*Exercise brief*:
Go through the records and copy each line where the word "Open" occurs.

Screenshot grounding data
↓↓↓

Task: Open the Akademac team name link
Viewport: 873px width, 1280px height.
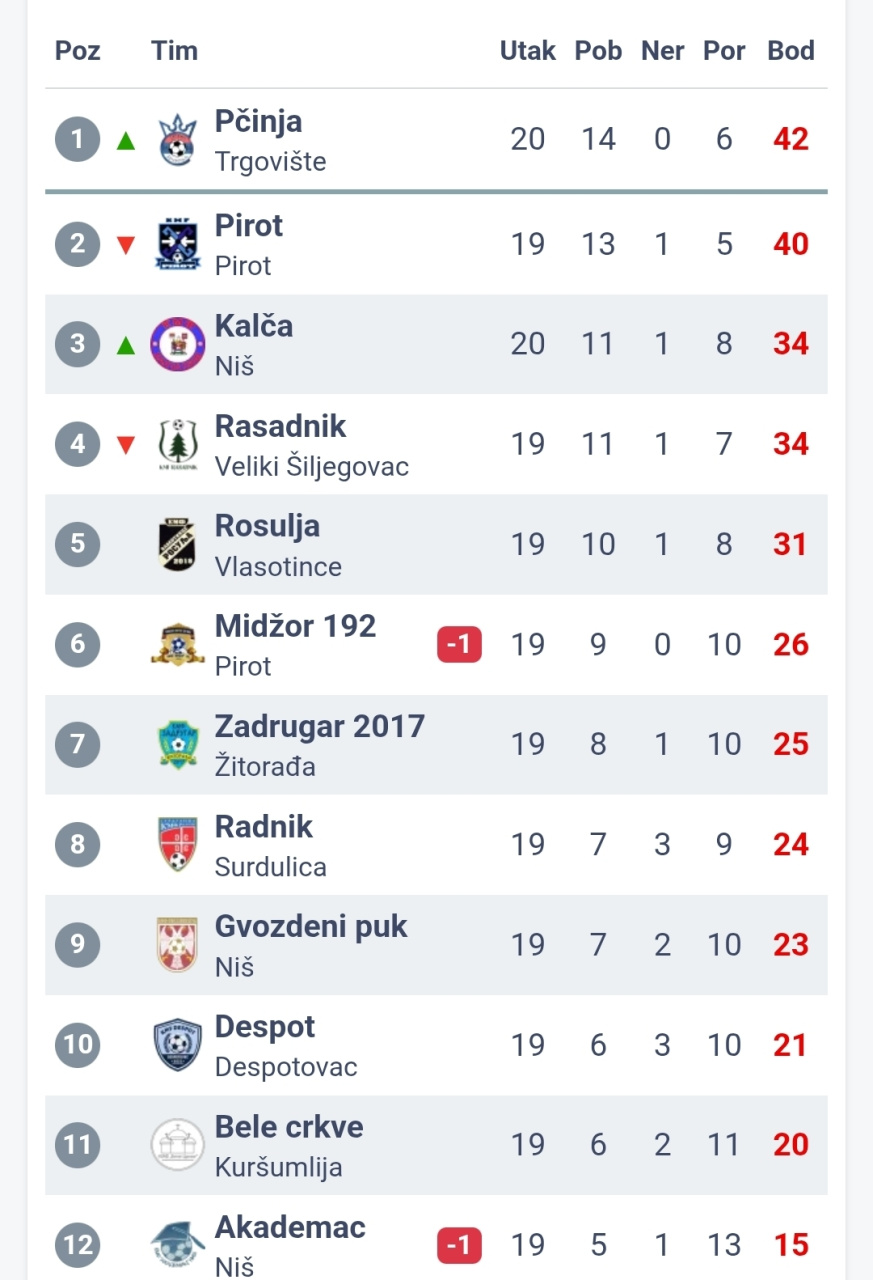Action: [x=290, y=1227]
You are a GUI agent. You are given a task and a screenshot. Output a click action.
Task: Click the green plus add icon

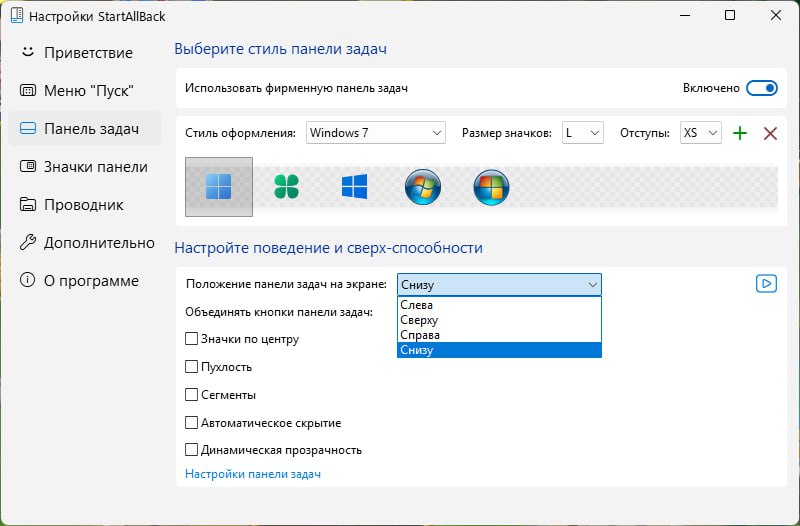[740, 133]
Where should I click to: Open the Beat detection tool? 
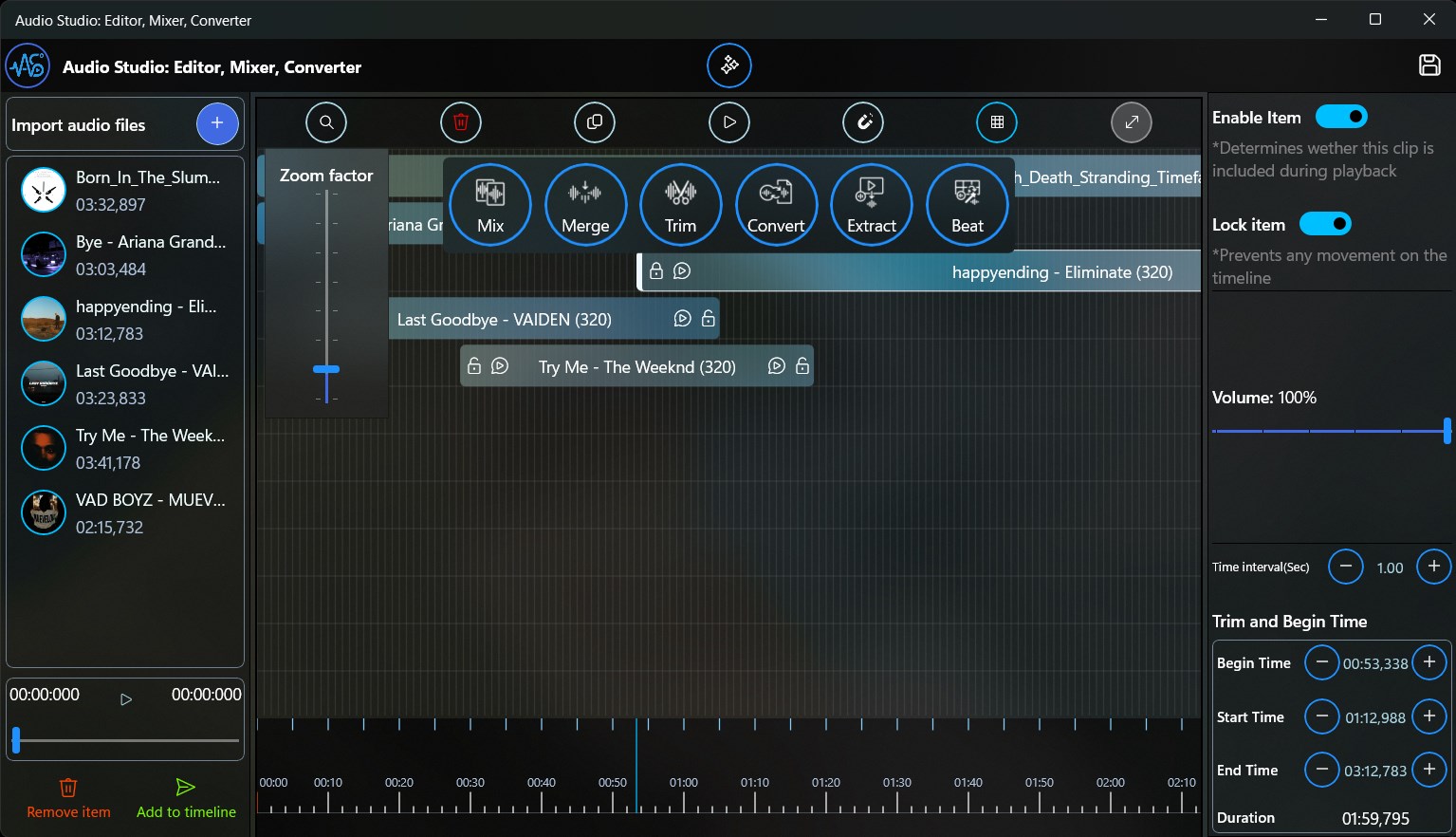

↑↑↑

*Result of this exercise*:
Task: Open the Akademac team name link
Where should I click to: Open the Beat detection tool? 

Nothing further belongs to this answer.